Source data
↓↓↓

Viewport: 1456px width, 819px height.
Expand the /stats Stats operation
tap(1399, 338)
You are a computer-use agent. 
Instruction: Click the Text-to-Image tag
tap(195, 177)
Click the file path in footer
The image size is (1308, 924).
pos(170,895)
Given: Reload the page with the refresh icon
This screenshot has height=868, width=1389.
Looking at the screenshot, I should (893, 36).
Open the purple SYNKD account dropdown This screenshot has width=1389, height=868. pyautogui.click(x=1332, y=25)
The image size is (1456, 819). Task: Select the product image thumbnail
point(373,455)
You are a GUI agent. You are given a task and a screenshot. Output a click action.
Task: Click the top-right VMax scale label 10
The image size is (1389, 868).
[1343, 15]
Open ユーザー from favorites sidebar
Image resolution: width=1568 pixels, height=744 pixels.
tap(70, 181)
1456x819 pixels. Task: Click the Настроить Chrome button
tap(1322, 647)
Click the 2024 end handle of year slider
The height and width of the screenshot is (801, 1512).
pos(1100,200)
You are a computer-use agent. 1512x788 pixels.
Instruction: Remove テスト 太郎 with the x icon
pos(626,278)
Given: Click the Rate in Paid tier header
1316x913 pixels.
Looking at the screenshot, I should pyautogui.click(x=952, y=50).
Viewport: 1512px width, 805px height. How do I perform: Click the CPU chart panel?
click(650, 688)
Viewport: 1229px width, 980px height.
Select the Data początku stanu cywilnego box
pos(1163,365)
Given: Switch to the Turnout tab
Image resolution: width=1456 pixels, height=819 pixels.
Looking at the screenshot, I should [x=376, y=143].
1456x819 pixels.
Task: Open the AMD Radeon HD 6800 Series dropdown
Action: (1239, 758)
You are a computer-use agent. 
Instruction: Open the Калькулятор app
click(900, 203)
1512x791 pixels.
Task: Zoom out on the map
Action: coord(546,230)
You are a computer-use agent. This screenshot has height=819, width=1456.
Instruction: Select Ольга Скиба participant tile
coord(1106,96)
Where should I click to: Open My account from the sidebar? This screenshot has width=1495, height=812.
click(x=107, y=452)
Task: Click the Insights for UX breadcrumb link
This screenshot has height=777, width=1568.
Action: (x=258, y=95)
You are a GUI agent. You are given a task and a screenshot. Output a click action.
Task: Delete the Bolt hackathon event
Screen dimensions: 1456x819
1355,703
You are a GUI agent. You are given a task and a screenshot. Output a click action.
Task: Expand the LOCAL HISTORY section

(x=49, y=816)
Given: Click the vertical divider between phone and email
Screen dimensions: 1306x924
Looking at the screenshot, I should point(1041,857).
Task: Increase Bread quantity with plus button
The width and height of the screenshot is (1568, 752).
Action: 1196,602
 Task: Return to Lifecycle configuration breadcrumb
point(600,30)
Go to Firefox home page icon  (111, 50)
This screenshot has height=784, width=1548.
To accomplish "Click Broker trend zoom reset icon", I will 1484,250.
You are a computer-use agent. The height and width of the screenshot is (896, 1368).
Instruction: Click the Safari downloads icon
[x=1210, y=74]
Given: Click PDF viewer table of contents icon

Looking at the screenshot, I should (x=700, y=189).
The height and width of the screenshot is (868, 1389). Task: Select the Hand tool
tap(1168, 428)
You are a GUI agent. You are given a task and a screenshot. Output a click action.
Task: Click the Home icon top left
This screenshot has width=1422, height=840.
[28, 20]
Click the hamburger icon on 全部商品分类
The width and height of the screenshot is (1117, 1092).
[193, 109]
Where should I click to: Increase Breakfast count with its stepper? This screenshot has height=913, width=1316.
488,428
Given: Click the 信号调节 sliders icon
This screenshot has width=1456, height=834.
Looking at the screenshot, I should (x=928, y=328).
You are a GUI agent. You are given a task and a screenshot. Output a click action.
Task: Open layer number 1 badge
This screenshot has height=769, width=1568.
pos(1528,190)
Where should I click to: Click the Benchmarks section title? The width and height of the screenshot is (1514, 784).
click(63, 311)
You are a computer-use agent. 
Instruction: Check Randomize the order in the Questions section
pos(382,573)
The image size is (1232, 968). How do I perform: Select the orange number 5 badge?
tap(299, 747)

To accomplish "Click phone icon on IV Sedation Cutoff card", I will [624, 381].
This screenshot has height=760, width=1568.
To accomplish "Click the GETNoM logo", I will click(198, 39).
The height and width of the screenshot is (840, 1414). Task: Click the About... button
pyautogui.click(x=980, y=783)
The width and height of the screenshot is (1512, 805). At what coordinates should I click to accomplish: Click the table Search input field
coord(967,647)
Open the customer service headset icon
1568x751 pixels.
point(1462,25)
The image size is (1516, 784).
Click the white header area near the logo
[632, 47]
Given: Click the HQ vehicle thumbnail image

↑↑↑

-- Activity --
Every record should be given again without alteration.

-- Response for this exercise --
Viewport: 1456px width, 819px height.
Expand the /stats Stats operation
tap(1399, 338)
You are a computer-use agent. 
Instruction: Click the Text-to-Image tag
tap(195, 177)
Click the file path in footer
The image size is (1308, 924).
pos(170,895)
Given: Reload the page with the refresh icon
This screenshot has height=868, width=1389.
Looking at the screenshot, I should (893, 36).
Open the purple SYNKD account dropdown This screenshot has width=1389, height=868. pyautogui.click(x=1332, y=25)
The image size is (1456, 819). Task: Select the product image thumbnail
point(373,455)
You are a GUI agent. You are given a task and a screenshot. Output a click action.
Task: Click the top-right VMax scale label 10
The image size is (1389, 868).
[1343, 15]
Open ユーザー from favorites sidebar
Image resolution: width=1568 pixels, height=744 pixels.
tap(70, 181)
1456x819 pixels. Task: Click the Настроить Chrome button
tap(1322, 647)
Click the 2024 end handle of year slider
The height and width of the screenshot is (801, 1512).
pos(1100,200)
You are a computer-use agent. 1512x788 pixels.
Instruction: Remove テスト 太郎 with the x icon
pos(626,278)
Given: Click the Rate in Paid tier header
1316x913 pixels.
Looking at the screenshot, I should pyautogui.click(x=952, y=50).
Viewport: 1512px width, 805px height. How do I perform: Click the CPU chart panel?
click(650, 688)
Viewport: 1229px width, 980px height.
Select the Data początku stanu cywilnego box
pos(1163,365)
Given: Switch to the Turnout tab
Image resolution: width=1456 pixels, height=819 pixels.
Looking at the screenshot, I should [x=376, y=143].
1456x819 pixels.
Task: Open the AMD Radeon HD 6800 Series dropdown
Action: (1239, 758)
You are a computer-use agent. 
Instruction: Open the Калькулятор app
click(900, 203)
1512x791 pixels.
Task: Zoom out on the map
Action: coord(546,230)
You are a computer-use agent. This screenshot has height=819, width=1456.
Instruction: Select Ольга Скиба participant tile
coord(1106,96)
Where should I click to: Open My account from the sidebar? This screenshot has width=1495, height=812.
click(x=107, y=452)
Task: Click the Insights for UX breadcrumb link
This screenshot has height=777, width=1568.
Action: (x=258, y=95)
You are a GUI agent. You are given a task and a screenshot. Output a click action.
Task: Delete the Bolt hackathon event
Screen dimensions: 1456x819
1355,703
You are a GUI agent. You are given a task and a screenshot. Output a click action.
Task: Expand the LOCAL HISTORY section

(x=49, y=816)
Given: Click the vertical divider between phone and email
Screen dimensions: 1306x924
Looking at the screenshot, I should point(1041,857).
Task: Increase Bread quantity with plus button
The width and height of the screenshot is (1568, 752).
Action: 1196,602
 Task: Return to Lifecycle configuration breadcrumb
point(600,30)
Go to Firefox home page icon  (111, 50)
This screenshot has height=784, width=1548.
To accomplish "Click Broker trend zoom reset icon", I will 1484,250.
You are a computer-use agent. The height and width of the screenshot is (896, 1368).
Instruction: Click the Safari downloads icon
[x=1210, y=74]
Given: Click PDF viewer table of contents icon

Looking at the screenshot, I should (x=700, y=189).
The height and width of the screenshot is (868, 1389). Task: Select the Hand tool
tap(1168, 428)
You are a GUI agent. You are given a task and a screenshot. Output a click action.
Task: Click the Home icon top left
This screenshot has width=1422, height=840.
[28, 20]
Click the hamburger icon on 全部商品分类
The width and height of the screenshot is (1117, 1092).
[193, 109]
Where should I click to: Increase Breakfast count with its stepper? This screenshot has height=913, width=1316.
488,428
Given: Click the 信号调节 sliders icon
This screenshot has width=1456, height=834.
Looking at the screenshot, I should (x=928, y=328).
You are a GUI agent. You are given a task and a screenshot. Output a click action.
Task: Open layer number 1 badge
This screenshot has height=769, width=1568.
pos(1528,190)
Where should I click to: Click the Benchmarks section title? The width and height of the screenshot is (1514, 784).
click(63, 311)
You are a computer-use agent. 
Instruction: Check Randomize the order in the Questions section
pos(382,573)
The image size is (1232, 968). How do I perform: Select the orange number 5 badge?
tap(299, 747)

To accomplish "Click phone icon on IV Sedation Cutoff card", I will [624, 381].
This screenshot has height=760, width=1568.
To accomplish "Click the GETNoM logo", I will click(198, 39).
The height and width of the screenshot is (840, 1414). Task: Click the About... button
pyautogui.click(x=980, y=783)
The width and height of the screenshot is (1512, 805). At what coordinates should I click to accomplish: Click the table Search input field
coord(967,647)
Open the customer service headset icon
1568x751 pixels.
point(1462,25)
The image size is (1516, 784).
Click the white header area near the logo
[632, 47]
Given: Click the HQ vehicle thumbnail image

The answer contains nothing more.